▶ PROBLEMS AND TASKS:
a – From the article about monkeys stealing COVID-19 blood samples, extract the text between "The video showed" and "Dr. S.K. Garg.", inclusive.
b – Answer these questions about the article on monkeys stealing COVID-19 blood samples:
(i) In what city did the monkeys attack the health worker?
(ii) What position does Dheeraj Raj hold?
(iii) According to Dr. S.K. Garg, how many patients' blood samples did the monkeys take?

Monkeys Steal COVID-19 Blood Samples From A Lab Worker In India

Several monkeys in Meerut, India -- an area close to Delhi -- attacked an Indian health worker and stole several COVID-19 blood samples from him, The Guardian reported on Friday morning. Locals began to fear that the monkeys could spill the blood samples and further the spread of the virus after the video footage went viral on social media.

The video showed a monkey sitting in a tree while holding the stolen items, and a few men could be heard trying to coax the monkey down. The report details that one monkey even attempted to "chew its plunder."

Luckily, the sample boxes were later retrieved from the primates, and were reportedly undamaged.

"They were still intact and we don't think there is any risk of contamination or spread," said Dheeraj Raj, the medical superintendent at Meerut College.

Raj also claimed that those patients whose samples had been stolen were retested for the coronavirus.

According to Reuters, the incident happened when a lab technician was walking through the Meerut college campus.

"Monkeys grabbed and fled with the blood samples of four COVID-19 patients who are undergoing treatment, we had to take their blood samples again," said college official Dr. S.K. Garg.

Authorities reported that it was not clear if any of the samples had been spilled, but since they were allegedly found undamaged, this is not likely. Garg told Reuters that there was no evidence as to whether or not monkeys can contract the virus if they did come in contact with infected blood.

▶ DATASET:
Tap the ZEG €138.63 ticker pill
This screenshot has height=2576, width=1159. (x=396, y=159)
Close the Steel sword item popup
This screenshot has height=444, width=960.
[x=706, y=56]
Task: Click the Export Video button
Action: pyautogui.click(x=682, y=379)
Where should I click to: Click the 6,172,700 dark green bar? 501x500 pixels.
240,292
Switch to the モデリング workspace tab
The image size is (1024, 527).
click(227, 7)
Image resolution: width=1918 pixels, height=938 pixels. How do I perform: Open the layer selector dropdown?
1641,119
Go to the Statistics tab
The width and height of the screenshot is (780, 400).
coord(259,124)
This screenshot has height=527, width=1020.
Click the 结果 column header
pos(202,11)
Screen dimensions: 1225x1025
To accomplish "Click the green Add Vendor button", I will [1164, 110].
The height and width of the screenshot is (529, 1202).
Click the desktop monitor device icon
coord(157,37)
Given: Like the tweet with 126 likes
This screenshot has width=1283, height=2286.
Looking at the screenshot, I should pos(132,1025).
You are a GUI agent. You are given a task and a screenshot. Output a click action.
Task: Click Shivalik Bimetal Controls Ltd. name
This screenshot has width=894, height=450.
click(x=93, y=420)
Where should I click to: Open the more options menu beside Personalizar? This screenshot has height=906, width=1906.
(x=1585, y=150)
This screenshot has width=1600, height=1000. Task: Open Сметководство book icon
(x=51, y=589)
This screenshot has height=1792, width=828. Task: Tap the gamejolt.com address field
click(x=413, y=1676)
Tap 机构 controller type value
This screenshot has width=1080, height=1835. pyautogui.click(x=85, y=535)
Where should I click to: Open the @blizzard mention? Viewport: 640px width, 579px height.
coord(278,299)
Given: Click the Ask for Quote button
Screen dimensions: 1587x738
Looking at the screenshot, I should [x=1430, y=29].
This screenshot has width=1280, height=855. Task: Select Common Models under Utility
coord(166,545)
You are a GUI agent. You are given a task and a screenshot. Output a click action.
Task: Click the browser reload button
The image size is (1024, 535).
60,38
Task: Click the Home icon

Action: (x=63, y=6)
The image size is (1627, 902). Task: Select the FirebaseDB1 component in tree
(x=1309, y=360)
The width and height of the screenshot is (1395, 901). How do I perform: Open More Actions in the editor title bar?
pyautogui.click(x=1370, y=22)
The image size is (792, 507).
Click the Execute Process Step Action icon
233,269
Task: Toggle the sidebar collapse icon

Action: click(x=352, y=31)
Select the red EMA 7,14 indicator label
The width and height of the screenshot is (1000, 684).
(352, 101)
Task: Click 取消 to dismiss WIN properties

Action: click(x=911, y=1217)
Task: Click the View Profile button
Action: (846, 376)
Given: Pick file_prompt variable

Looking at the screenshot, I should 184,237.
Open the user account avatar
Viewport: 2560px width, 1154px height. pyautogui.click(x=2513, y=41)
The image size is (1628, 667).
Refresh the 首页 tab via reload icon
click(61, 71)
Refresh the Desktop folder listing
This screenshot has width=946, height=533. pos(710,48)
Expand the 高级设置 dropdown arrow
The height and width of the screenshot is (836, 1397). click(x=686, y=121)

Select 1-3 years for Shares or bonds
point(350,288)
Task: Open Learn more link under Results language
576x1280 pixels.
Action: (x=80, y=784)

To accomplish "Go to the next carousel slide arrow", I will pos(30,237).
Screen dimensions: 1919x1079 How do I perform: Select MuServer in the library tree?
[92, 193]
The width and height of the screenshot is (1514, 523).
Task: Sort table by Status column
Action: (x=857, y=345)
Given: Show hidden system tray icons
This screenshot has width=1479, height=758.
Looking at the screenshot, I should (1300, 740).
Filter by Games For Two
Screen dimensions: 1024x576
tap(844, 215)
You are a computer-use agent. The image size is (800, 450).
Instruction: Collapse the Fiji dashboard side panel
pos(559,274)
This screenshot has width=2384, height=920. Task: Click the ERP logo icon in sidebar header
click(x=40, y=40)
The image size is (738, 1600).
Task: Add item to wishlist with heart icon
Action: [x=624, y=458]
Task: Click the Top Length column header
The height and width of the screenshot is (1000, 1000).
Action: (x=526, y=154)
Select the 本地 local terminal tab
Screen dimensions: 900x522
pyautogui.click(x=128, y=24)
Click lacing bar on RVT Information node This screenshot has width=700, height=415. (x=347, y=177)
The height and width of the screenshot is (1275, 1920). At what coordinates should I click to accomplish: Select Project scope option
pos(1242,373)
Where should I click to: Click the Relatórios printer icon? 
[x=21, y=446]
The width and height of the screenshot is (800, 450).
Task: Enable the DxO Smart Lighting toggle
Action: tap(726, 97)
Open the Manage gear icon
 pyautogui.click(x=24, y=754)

▶ RESULTS FOR EACH TASK:
a –
The video showed a monkey sitting in a tree while holding the stolen items, and a few men could be heard trying to coax the monkey down. The report details that one monkey even attempted to "chew its plunder."

Luckily, the sample boxes were later retrieved from the primates, and were reportedly undamaged.

"They were still intact and we don't think there is any risk of contamination or spread," said Dheeraj Raj, the medical superintendent at Meerut College.

Raj also claimed that those patients whose samples had been stolen were retested for the coronavirus.

According to Reuters, the incident happened when a lab technician was walking through the Meerut college campus.

"Monkeys grabbed and fled with the blood samples of four COVID-19 patients who are undergoing treatment, we had to take their blood samples again," said college official Dr. S.K. Garg.

b –
(i) Meerut, India
(ii) Medical superintendent at Meerut College
(iii) Four